AIM – Reproduce the following lines verbatim, every item included.

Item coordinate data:

═══

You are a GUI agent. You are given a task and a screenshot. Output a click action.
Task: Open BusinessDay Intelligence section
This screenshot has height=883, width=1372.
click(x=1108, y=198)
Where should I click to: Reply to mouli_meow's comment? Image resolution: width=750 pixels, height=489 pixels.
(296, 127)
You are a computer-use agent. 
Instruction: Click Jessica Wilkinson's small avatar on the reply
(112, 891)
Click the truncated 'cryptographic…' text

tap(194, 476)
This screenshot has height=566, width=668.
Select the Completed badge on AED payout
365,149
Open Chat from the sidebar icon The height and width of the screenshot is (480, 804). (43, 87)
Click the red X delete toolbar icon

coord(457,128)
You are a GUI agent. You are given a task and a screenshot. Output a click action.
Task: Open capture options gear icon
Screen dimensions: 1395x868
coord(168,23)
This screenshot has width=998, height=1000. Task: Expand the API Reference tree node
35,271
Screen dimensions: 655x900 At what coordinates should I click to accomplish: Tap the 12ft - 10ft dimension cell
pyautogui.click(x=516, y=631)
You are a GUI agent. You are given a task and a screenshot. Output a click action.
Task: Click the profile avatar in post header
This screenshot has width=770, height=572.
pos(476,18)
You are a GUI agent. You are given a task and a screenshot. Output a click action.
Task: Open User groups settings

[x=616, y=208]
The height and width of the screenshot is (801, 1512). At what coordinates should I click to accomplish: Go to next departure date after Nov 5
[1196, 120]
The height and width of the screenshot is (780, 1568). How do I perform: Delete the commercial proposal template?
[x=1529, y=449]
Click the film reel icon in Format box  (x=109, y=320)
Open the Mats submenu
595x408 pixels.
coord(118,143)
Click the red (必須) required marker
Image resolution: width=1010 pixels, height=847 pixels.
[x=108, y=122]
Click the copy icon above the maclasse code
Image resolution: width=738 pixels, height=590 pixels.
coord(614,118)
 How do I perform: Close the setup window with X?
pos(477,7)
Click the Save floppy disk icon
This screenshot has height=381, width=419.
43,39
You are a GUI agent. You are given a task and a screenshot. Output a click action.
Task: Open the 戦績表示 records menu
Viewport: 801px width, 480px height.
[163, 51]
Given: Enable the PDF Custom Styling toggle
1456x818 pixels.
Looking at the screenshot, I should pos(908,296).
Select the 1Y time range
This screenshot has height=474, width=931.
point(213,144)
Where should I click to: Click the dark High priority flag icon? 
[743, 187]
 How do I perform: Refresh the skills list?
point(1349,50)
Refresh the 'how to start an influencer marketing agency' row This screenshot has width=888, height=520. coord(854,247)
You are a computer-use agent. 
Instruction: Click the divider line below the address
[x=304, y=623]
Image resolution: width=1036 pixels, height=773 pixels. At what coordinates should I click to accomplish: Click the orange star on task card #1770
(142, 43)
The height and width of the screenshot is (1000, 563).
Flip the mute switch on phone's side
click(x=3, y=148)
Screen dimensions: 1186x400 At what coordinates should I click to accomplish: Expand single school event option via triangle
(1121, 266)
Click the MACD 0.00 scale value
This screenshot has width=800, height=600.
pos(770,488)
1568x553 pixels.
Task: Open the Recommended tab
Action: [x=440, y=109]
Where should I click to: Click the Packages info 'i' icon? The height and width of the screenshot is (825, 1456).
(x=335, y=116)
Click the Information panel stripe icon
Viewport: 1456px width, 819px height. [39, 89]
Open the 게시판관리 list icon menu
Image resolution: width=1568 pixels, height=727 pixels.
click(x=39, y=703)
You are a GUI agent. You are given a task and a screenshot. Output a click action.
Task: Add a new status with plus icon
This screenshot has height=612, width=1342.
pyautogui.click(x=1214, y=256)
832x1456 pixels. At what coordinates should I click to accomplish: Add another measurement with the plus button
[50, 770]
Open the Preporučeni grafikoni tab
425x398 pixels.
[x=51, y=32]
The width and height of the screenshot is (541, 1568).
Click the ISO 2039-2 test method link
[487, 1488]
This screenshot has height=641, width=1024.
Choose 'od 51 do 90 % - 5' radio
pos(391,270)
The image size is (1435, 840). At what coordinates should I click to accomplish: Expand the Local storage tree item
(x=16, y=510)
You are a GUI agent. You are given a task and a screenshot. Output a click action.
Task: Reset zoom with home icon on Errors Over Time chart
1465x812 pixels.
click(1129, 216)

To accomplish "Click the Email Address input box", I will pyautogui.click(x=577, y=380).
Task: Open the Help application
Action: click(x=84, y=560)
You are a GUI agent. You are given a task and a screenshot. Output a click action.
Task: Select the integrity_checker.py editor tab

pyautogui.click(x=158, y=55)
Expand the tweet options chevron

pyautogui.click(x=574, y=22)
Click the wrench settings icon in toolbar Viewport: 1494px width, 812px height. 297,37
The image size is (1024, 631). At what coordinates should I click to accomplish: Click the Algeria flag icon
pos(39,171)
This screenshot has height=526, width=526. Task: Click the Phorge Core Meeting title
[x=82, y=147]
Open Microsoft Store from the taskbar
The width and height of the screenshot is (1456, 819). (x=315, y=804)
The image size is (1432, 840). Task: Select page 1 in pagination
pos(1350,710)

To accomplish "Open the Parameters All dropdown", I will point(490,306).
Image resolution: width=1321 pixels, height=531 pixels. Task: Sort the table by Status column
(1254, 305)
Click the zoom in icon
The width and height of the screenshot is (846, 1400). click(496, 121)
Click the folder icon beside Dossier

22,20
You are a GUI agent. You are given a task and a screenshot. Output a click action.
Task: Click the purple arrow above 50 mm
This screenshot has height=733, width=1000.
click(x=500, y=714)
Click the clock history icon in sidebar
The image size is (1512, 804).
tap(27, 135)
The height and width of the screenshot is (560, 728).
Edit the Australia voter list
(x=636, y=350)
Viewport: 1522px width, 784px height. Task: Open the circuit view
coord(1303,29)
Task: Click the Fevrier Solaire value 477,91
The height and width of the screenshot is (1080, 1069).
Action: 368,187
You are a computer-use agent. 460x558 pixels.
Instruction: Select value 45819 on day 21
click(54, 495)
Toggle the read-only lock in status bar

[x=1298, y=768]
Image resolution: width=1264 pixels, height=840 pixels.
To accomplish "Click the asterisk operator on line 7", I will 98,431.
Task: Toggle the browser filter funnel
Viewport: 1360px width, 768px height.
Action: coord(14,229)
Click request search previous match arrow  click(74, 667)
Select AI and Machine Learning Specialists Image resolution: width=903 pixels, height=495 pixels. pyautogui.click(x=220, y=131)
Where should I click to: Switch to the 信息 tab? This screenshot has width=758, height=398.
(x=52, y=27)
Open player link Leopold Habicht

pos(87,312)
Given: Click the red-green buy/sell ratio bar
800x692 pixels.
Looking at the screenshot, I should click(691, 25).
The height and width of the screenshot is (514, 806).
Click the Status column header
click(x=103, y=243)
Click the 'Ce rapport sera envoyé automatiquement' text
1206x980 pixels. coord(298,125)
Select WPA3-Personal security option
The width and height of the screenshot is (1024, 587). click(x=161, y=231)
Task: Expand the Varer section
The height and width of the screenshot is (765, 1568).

═══

RESULT FOR THIS TASK –
You are a GUI agent. You are given a task and a screenshot. Output a click action.
Task: Open BusinessDay Intelligence section
This screenshot has height=883, width=1372.
click(x=1108, y=198)
Where should I click to: Reply to mouli_meow's comment? Image resolution: width=750 pixels, height=489 pixels.
(296, 127)
You are a computer-use agent. 
Instruction: Click Jessica Wilkinson's small avatar on the reply
(112, 891)
Click the truncated 'cryptographic…' text

tap(194, 476)
This screenshot has height=566, width=668.
Select the Completed badge on AED payout
365,149
Open Chat from the sidebar icon The height and width of the screenshot is (480, 804). (43, 87)
Click the red X delete toolbar icon

coord(457,128)
You are a GUI agent. You are given a task and a screenshot. Output a click action.
Task: Open capture options gear icon
Screen dimensions: 1395x868
coord(168,23)
This screenshot has width=998, height=1000. Task: Expand the API Reference tree node
35,271
Screen dimensions: 655x900 At what coordinates should I click to accomplish: Tap the 12ft - 10ft dimension cell
pyautogui.click(x=516, y=631)
You are a GUI agent. You are given a task and a screenshot. Output a click action.
Task: Click the profile avatar in post header
This screenshot has width=770, height=572.
pos(476,18)
You are a GUI agent. You are given a task and a screenshot. Output a click action.
Task: Open User groups settings

[x=616, y=208]
The height and width of the screenshot is (801, 1512). At what coordinates should I click to accomplish: Go to next departure date after Nov 5
[1196, 120]
The height and width of the screenshot is (780, 1568). How do I perform: Delete the commercial proposal template?
[x=1529, y=449]
Click the film reel icon in Format box  (x=109, y=320)
Open the Mats submenu
595x408 pixels.
coord(118,143)
Click the red (必須) required marker
Image resolution: width=1010 pixels, height=847 pixels.
[x=108, y=122]
Click the copy icon above the maclasse code
Image resolution: width=738 pixels, height=590 pixels.
coord(614,118)
 How do I perform: Close the setup window with X?
pos(477,7)
Click the Save floppy disk icon
This screenshot has height=381, width=419.
43,39
You are a GUI agent. You are given a task and a screenshot. Output a click action.
Task: Open the 戦績表示 records menu
Viewport: 801px width, 480px height.
[163, 51]
Given: Enable the PDF Custom Styling toggle
1456x818 pixels.
Looking at the screenshot, I should pos(908,296).
Select the 1Y time range
This screenshot has height=474, width=931.
point(213,144)
Where should I click to: Click the dark High priority flag icon? 
[743, 187]
 How do I perform: Refresh the skills list?
point(1349,50)
Refresh the 'how to start an influencer marketing agency' row This screenshot has width=888, height=520. coord(854,247)
You are a computer-use agent. 
Instruction: Click the divider line below the address
[x=304, y=623]
Image resolution: width=1036 pixels, height=773 pixels. At what coordinates should I click to accomplish: Click the orange star on task card #1770
(142, 43)
The height and width of the screenshot is (1000, 563).
Flip the mute switch on phone's side
click(x=3, y=148)
Screen dimensions: 1186x400 At what coordinates should I click to accomplish: Expand single school event option via triangle
(1121, 266)
Click the MACD 0.00 scale value
This screenshot has width=800, height=600.
pos(770,488)
1568x553 pixels.
Task: Open the Recommended tab
Action: [x=440, y=109]
Where should I click to: Click the Packages info 'i' icon? The height and width of the screenshot is (825, 1456).
(x=335, y=116)
Click the Information panel stripe icon
Viewport: 1456px width, 819px height. [39, 89]
Open the 게시판관리 list icon menu
Image resolution: width=1568 pixels, height=727 pixels.
click(x=39, y=703)
You are a GUI agent. You are given a task and a screenshot. Output a click action.
Task: Add a new status with plus icon
This screenshot has height=612, width=1342.
pyautogui.click(x=1214, y=256)
832x1456 pixels. At what coordinates should I click to accomplish: Add another measurement with the plus button
[50, 770]
Open the Preporučeni grafikoni tab
425x398 pixels.
[x=51, y=32]
The width and height of the screenshot is (541, 1568).
Click the ISO 2039-2 test method link
[487, 1488]
This screenshot has height=641, width=1024.
Choose 'od 51 do 90 % - 5' radio
pos(391,270)
The image size is (1435, 840). At what coordinates should I click to accomplish: Expand the Local storage tree item
(x=16, y=510)
You are a GUI agent. You are given a task and a screenshot. Output a click action.
Task: Reset zoom with home icon on Errors Over Time chart
1465x812 pixels.
click(1129, 216)

To accomplish "Click the Email Address input box", I will pyautogui.click(x=577, y=380).
Task: Open the Help application
Action: click(x=84, y=560)
You are a GUI agent. You are given a task and a screenshot. Output a click action.
Task: Select the integrity_checker.py editor tab

pyautogui.click(x=158, y=55)
Expand the tweet options chevron

pyautogui.click(x=574, y=22)
Click the wrench settings icon in toolbar Viewport: 1494px width, 812px height. 297,37
The image size is (1024, 631). At what coordinates should I click to accomplish: Click the Algeria flag icon
pos(39,171)
This screenshot has height=526, width=526. Task: Click the Phorge Core Meeting title
[x=82, y=147]
Open Microsoft Store from the taskbar
The width and height of the screenshot is (1456, 819). (x=315, y=804)
The image size is (1432, 840). Task: Select page 1 in pagination
pos(1350,710)

To accomplish "Open the Parameters All dropdown", I will point(490,306).
Image resolution: width=1321 pixels, height=531 pixels. Task: Sort the table by Status column
(1254, 305)
Click the zoom in icon
The width and height of the screenshot is (846, 1400). click(496, 121)
Click the folder icon beside Dossier

22,20
You are a GUI agent. You are given a task and a screenshot. Output a click action.
Task: Click the purple arrow above 50 mm
This screenshot has height=733, width=1000.
click(x=500, y=714)
Click the clock history icon in sidebar
The image size is (1512, 804).
tap(27, 135)
The height and width of the screenshot is (560, 728).
Edit the Australia voter list
(x=636, y=350)
Viewport: 1522px width, 784px height. Task: Open the circuit view
coord(1303,29)
Task: Click the Fevrier Solaire value 477,91
The height and width of the screenshot is (1080, 1069).
Action: 368,187
You are a computer-use agent. 460x558 pixels.
Instruction: Select value 45819 on day 21
click(54, 495)
Toggle the read-only lock in status bar

[x=1298, y=768]
Image resolution: width=1264 pixels, height=840 pixels.
To accomplish "Click the asterisk operator on line 7", I will 98,431.
Task: Toggle the browser filter funnel
Viewport: 1360px width, 768px height.
Action: coord(14,229)
Click request search previous match arrow  click(74, 667)
Select AI and Machine Learning Specialists Image resolution: width=903 pixels, height=495 pixels. pyautogui.click(x=220, y=131)
Where should I click to: Switch to the 信息 tab? This screenshot has width=758, height=398.
(x=52, y=27)
Open player link Leopold Habicht

pos(87,312)
Given: Click the red-green buy/sell ratio bar
800x692 pixels.
Looking at the screenshot, I should click(691, 25).
The height and width of the screenshot is (514, 806).
Click the Status column header
click(x=103, y=243)
Click the 'Ce rapport sera envoyé automatiquement' text
1206x980 pixels. coord(298,125)
Select WPA3-Personal security option
The width and height of the screenshot is (1024, 587). click(x=161, y=231)
Task: Expand the Varer section
The height and width of the screenshot is (765, 1568).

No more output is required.